What the democrats took for granted was the idea that voters would be repelled and disgusted by the never ending stream of racism, bigotry and ignorance pouring out of the Trump campaign. Turns out there is a significant chunk of US voters that are attracted to (or at the very least do not mind) such message.
And also just basic misunderstandings. I saw some interesting data that showed that the only categories of immigrant deportation for which there is a majority of support (i.e bipartisan) is where the immigrant is a criminal or only recently arrived. In other words, a large majority of americans seem to think deportation will just be of the worst criminals and/or camps for people actually at the border. This is something that isn't understood by the "dems have lost touch with the people" crowd The people mostly don't even have a working knowledge of what is proposed. This is how you can have a situation where 90% of MAGA / GOP voters have protection of entitlements as a top issue, yet voted for the party that want to take away all their entitlements.
Here’s another tip: mean, condescending sarcasm is not a sign of intelligence. You aren’t going to convince anyone of anything with that. It will finally click for you when you understand that dems aren’t speaking over voters’ heads…they’re speaking to themselves. Right wing people in America have spent over half a century being forced to listen to, and process, and gain a functional grasp of leftist advocacy across media and every other institution. They are well-versed in all of the leftist nonsense that you think is intelligent. Meanwhile, leftist politicians refuse to go on freakin’ Joe Rogan (another former democrat) because they can’t control the discussion. You all are under a spell. But thankfully for the rest of us, we are moving on without you.

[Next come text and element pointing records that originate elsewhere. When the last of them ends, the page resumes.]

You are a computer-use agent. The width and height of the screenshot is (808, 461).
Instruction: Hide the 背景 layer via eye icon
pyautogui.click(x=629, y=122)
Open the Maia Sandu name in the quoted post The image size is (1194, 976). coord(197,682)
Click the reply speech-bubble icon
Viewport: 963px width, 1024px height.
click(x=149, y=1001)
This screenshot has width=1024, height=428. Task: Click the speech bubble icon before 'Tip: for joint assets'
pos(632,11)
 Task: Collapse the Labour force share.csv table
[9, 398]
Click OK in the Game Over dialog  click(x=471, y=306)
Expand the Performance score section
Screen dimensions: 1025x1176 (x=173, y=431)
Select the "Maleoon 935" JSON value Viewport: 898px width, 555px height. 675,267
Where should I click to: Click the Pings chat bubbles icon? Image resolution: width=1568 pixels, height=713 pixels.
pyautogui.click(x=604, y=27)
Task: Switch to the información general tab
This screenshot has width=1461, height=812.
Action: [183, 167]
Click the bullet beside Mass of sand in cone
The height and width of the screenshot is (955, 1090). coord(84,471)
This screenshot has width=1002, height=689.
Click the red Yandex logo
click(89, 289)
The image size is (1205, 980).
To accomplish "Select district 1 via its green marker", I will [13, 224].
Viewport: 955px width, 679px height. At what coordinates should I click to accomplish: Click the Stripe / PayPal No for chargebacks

Question away my educational level if you want but I have receipts. My family is different than yours and still lives in Bolivia with PhDs and Masters from the US and Japan all of them through full scholarships like Fulbright. I have a Masters myself. I can post my diploma if you need proof. I understand your point about civics completely but we don't have data on civics knowledge and actual voters. The guys who don't know civics are likely non-voters in my opinion. I believe about 36% didn't vote and that is a low rate of absenteeism. Typically it is 40%+. So I question when you call voters dumb. Frankly, there a lot of attacks on people in your posts including myself.